Momentum investing is an investment approach that focuses on stocks with large increases or decreases in price. It assumes that the price trend will continue. Basically, it says buy when the price is increasing and sell when the price is decreasing.
Momentum investors typically buy on positive earnings surprises and sell on negative ones.
In The 52-Week High and Momentum Investing, Thomas J. George and Chuan-Yang Hwang state that:
There is substantial evidence that stock prices do not follow random walks and that returns are predictable. Jegadeesh and Titman (1993) show that stock returns exhibit momentum behavior at intermediate horizons.
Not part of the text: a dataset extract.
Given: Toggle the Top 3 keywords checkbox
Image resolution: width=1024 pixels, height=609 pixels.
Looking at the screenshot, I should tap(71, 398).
A self-financing strategy that buys the top 10% and sells the bottom 10% of stocks ranked by returns during the past 6 months, and holds the positions for 6 months, produces profits of 1% per month. Moskowitz and Grinblatt (1999) argue that momentum in individual stock returns is driven by momentum in industry returns. DeBondt and Thaler (1985), Lee and Swaminathan (2000), and Jegadeesh and Titman (2001) document long-term reversals in stock returns. Stocks that perform poorly in the past perform better over the next 3 to 5 years than stocks that perform well in the past.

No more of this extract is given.